### PROBLEM SET
(a) On the NSF award page, what is the estimated end date for this grant?
(b) Extend the NSF award page's abstract with a few more sentences that follow on from its last line.

### EXCERPT PROVIDED
"""

NSF Award Search: Award # 1565414

Award Abstract # 1565414

SHF: Large: Collaborative Research: Next Generation Communication Mechanisms exploiting Heterogeneity, Hierarchy and Concurrency for Emerging HPC Systems

NSF Org:	CCF Division of Computing and Communication Foundations
Recipient:	OHIO STATE UNIVERSITY, THE
Initial Amendment Date:	August 4, 2016
Latest Amendment Date:	August 25, 2017
Award Number:	1565414
Award Instrument:	Standard Grant
Program Manager:	Almadena Chtchelkanova achtchel@nsf.gov (703)292-7498 CCF Division of Computing and Communication Foundations CSE Directorate for Computer and Information Science and Engineering
Start Date:	August 15, 2016
End Date:	July 31, 2020 (Estimated)
Total Intended Award Amount:	$1,171,893.00
Total Awarded Amount to Date:	$1,171,893.00
Funds Obligated to Date:	FY 2016 = $1,171,893.00
History of Investigator:	Dhabaleswar Panda (Principal Investigator) panda.2@osu.edu Karen Tomko (Co-Principal Investigator) Hari Subramoni (Co-Principal Investigator) Khaled Hamidouche (Former Co-Principal Investigator)
Recipient Sponsored Research Office:	Ohio State University 1960 KENNY RD COLUMBUS OH US 43210-1016 (614)688-8735
Sponsor Congressional District:	03
Primary Place of Performance:	Ohio State University OH US 43210-1206
Primary Place of Performance Congressional District:	03
Unique Entity Identifier (UEI):	DLWBSLWAJWR1
Parent UEI:	MN4MDDMN8529
NSF Program(s):	CI REUSE, Software & Hardware Foundation, CSR-Computer Systems Research
Primary Program Source:	01001617DB NSF RESEARCH & RELATED ACTIVIT
Program Reference Code(s):	7354, 7433, 7925, 7942
Program Element Code(s):	689200, 779800, 735400
Award Agency Code:	4900
Fund Agency Code:	4900
Assistance Listing Number(s):	47.070

ABSTRACT

This award was partially supported by the CIF21 Software Reuse Venture whose goals are to support pathways towards sustainable software elements through their reuse, and to emphasize the critical role of reusable software elements in a sustainable software cyberinfrastructure to support computational and data-enabled science and engineering.

"""

### DATASET ENTRIES

"""

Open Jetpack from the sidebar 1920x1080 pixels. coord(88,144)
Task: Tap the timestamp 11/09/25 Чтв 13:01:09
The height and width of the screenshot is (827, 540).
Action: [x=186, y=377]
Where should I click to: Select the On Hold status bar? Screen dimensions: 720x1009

"""

### EXPECTED RESPONSES
(a) July 31, 2020

(b)
Parallel programming based on MPI (Message Passing Interface) is being used with increased frequency in academia, government (defense and non-defense uses), as well as emerging uses in scalable machine learning and big data analytics. The emergence of Dense Many-Core (DMC) architectures like Intel's Knights Landing (KNL) and accelerator/co-processor architectures like NVIDIA GPGPUs are enabling the design of systems with high compute density. This, coupled with the availability of Remote Direct Memory Access (RDMA)-enabled commodity networking technologies like InfiniBand, RoCE, and 10/40GigE with iWARP, is fueling the growth of multi-petaflop and ExaFlop systems. These DMC architectures have the following unique characteristics: deeper levels of hierarchical memory; revolutionary network interconnects; and heterogeneous compute power and data movement costs (with heterogeneity at chip-level and node-level).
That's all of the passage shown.